El bioquímico Albert Scent-Gyorgyi, descubridor de la vitamina C y galardonado con el premio Nobel, ha sugerido que la tendencia hacia un orden más elevado podría muy bien ser un principio fundamental de la naturaleza. Él la denomina sintropía, lo opuesto a la entropía, y cree que la materia viva posee un instinto interior de auto-perfeccionamiento. Tal vez en los organismos vivientes la parte periférica de cada célula transmite información de retorno al ADN situado en su núcleo, haciéndole cambiar sus instrucciones. “Después de todo – ha dicho - hasta hace unos pocos años no se sabía la forma cómo el ADN transmite sus instrucciones a la célula en primer lugar. Algún otro tipo de proceso, igualmente elegante, podría alterar esas instrucciones”. Scent-Gyorgyi rechaza la idea de que las mutaciones al azar puedan explicar la complejidad de la materia viva. Las reacciones biológicas son reacciones en cadena, y las moléculas encajan entre sí con mayor precisión que las ruedecillas de un reloj suizo. ¿Cómo, entonces, podrían haberse desarrollado de forma accidental? Porque en caso de cambiar una sola de esas “ruedecillas” sumamente específicas, todo el sistema deja sencilla y necesariamente de funcionar. Decir que puede mejorarse por la mutación aleatoria de un eslabón me suena como decir que se puede mejorar un reloj suizo dejándolo caer y haciendo así que se doble uno de sus ejes. Para conseguir un reloj mejor, es preciso cambiar simultáneamente todos sus engranajes, haciendo que encajen de nuevo perfectamente.
Los biólogos han observado que la naturaleza ofrece muchas características “evolucionadas” del tipo todo-o-nada, tales como la estructura que permite volar a los pájaros, lo cual no puede haber ocurrido por mutaciones aleatorias y supervivencia de los más aptos. El tener medias-alas no habría conferido ninguna ventaja para la supervivencia. Además, las alas no habrían servido de nada de no haber cambiado la estructura ósea al mismo tiempo. La evolución implica una verdadera transformación, una reforma de la estructura básica, y no meras añadiduras.

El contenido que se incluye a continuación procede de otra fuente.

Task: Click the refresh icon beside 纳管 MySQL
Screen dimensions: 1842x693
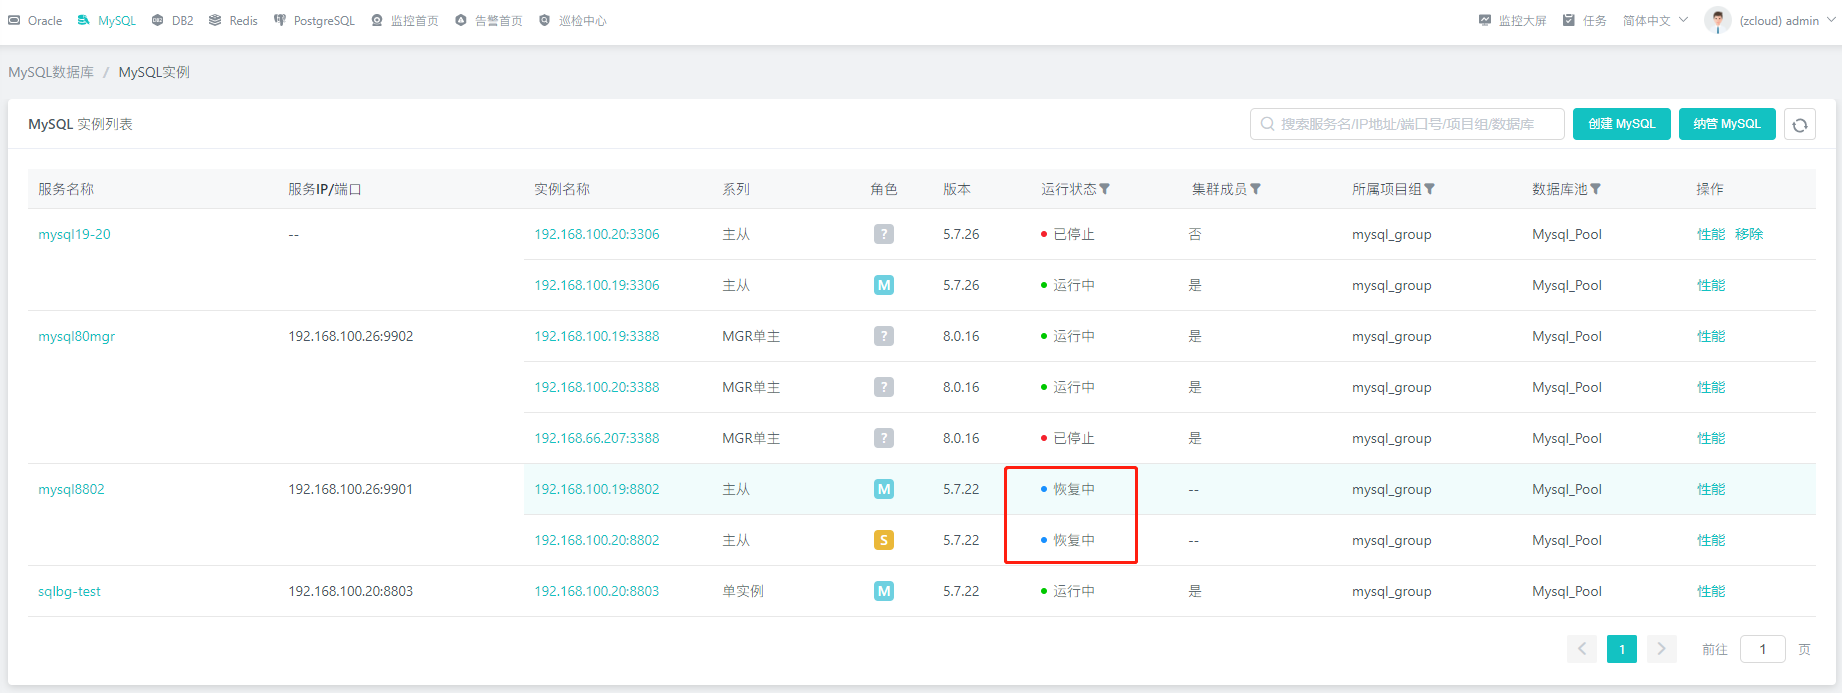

Incluso en formas vitales más simples se encuentran logros evolutivos tan sorprendentes que nuestras teorías más elaboradas se sienten humilladas. En African Genesis, Robert Ardrey evoca una anécdota que le sucedió en Kenia, donde L. Leakey llamó su atención hacia lo que le pareció ser una flor de color coral formada por muchos brotecillos, como si fuera un jacinto. Al examinarla de cerca, cada uno de esos “brotes” de forma oblonga resultó ser el ala de un insecto: chinches flatidae, según Leakey. Asombrado, Ardrey señaló que sin duda era un ejemplo sorprendente de defensa por imitación de la naturaleza. Leakey le escuchaba divertido; luego le explicó que la flor de coral “imitada” por las chinches no existe en la naturaleza. Más aún, en cada puesta de huevos de la hembra hay al menos una chinche flatidae con alas verdes, no de color coral, y varias además con alas de colores intermedios. ¿Cómo habían podido evolucionar así las chinches flatidae? ¿Cómo pueden encontrar sus lugares respectivos hasta quedar en posición, como niños de colegio que ocupan su lugar para participar de una ceremonia? Colin Wilson ha sugerido que no es solamente que estas chinches tengan una especie de consciencia común, sino que su misma existencia se debe a una conexión genética telepática. La comunidad de chinches flatidae es de alguna manera un único individuo, una única mente, cuyos genes sufrieron la influencia de su propia necesidad colectiva.
¿Es posible que estemos también nosotros expresando una necesidad colectiva, y nos estemos preparando para un salto evolutivo? El físico John Platt ha afirmado que la humanidad está experimentando en la actualidad un choque evolutivo frontal, y que “muy rápidamente podría resurgir coordinada de maneras desconocidas hasta ahora… implícitas no obstante en su material biológico desde el principio, tan ciertamente como la mariposa está implícita en la oruga”.